2017 Triton Innovation Challenge grand prize winner


Solid State LIDAR Startup from Jacobs School Wins Biz Competition

(Updated 12/4/17 to reflect the contributions of UC San Diego electrical engineering PhD student Babak Bahari.)

A startup that emerged from the UC San Diego electrical and computer engineering department took first place and $10,000 this week in the latest competition of the Triton Innovation Challenge, an annual UC San Diego business competition for environmentally focused technologies.
The team, BIC LIDAR, is working on compact, solid state lasers for LIDAR applications. For this competition, the team focused on their LIDAR system’s possible applications in wildfire detection in forestry. However, autonomous vehicles are among applications of this technology that have large potential markets. 
The researchers are aiming at size and price points that are significantly more compact and less expensive than today’s LIDAR technologies. A slide from BIC LIDAR's presentation suggests they are going for $10/device compared to LIDAR currently on the market, which comes in at more than $200/device.
Babak Bahari presenting at the Triton Innovation Challenge.
The research came out of the lab of Jacobs School of Engineering electrical engineering professor Boubacar Kante. One of the key players in the startup is Babak Bahari, a fourth year graduate student at electrical and computer engineering department at the Jacobs School of Engineering.
“We demonstrated the new laser based on completely new physics that enables us to surpass a fundamental technological barrier in LIDAR technology. With this laser, we can remove all mechanical components, shrink the size of LIDAR systems into the nano-scale, and increase the speed at least six orders of magnitude,” said Bahari

Abdoulaye Ndao, Babak Bahari, UC San Diego electrical engineering 
professor Boubacar Kante (left to right)
Want more details? The key technology: bound states in the continuum (BIC) lasers. They offer unique properties, including tunable emission angle, emission wavelength, and potential for high-power applications. The team is developing a tunable, chip-level, solid state BIC laser for LIDAR that could be deployed in many different applications including wildfire detection and autonomous vehicles. (Read the press release on related related 2017 Nature paper.)
The solid state LIDAR team was one of the inaugural cohort of startups to be accepted into the technology accelerator launched by the UC San Diego Institute for the Global Entrepreneur in May 2017. 
Second place in the same competition went to E-Way, which is a collaboration led by Wei Huang, who is a Jacobs School materials science graduate student in Joanna McKittrick’s lab, and Alejandro Conde PhD, who is currently a Rady School MBA student.

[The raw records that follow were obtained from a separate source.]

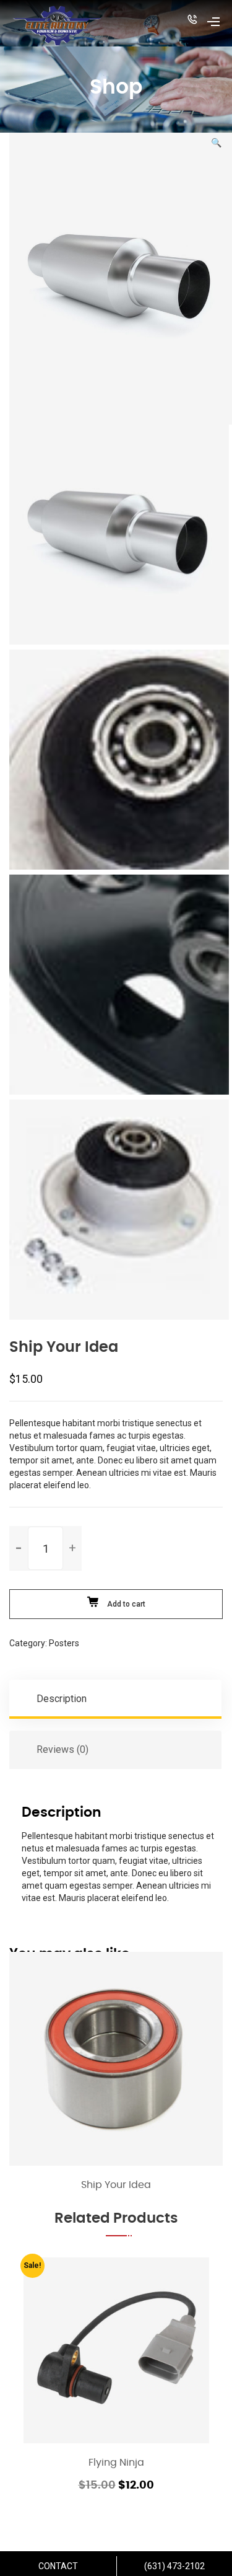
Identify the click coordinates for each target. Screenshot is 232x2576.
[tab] (116, 1699)
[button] (192, 21)
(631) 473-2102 (174, 2566)
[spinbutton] (45, 1548)
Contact (58, 2566)
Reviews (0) (62, 1749)
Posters (64, 1643)
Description (62, 1699)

According to the UC San Diego Office of Innovation and Commercialization twitter feed @UCSDInnovation, E-Way is developing technology to safely electrify roads using solar panels

The Triton Innovation Challenge, now in its sixth year, is a business competition focused on fostering creativity and bringing to the spotlight commercially promising, environmentally focused technologies generated by the finest minds at UC San Diego. Supported through the generosity of The William and Kathryn Scripps Family Foundation Inc., the program is presented through a partnership of the Rady School of Management, Scripps Institution of Oceanography, and the Jacobs School of Engineering.

This most recent competition awarded cash prizes totaling $20,000 to support new and innovative ideas that relate to the environment (comes from, inspired by, or directly impacts nature.)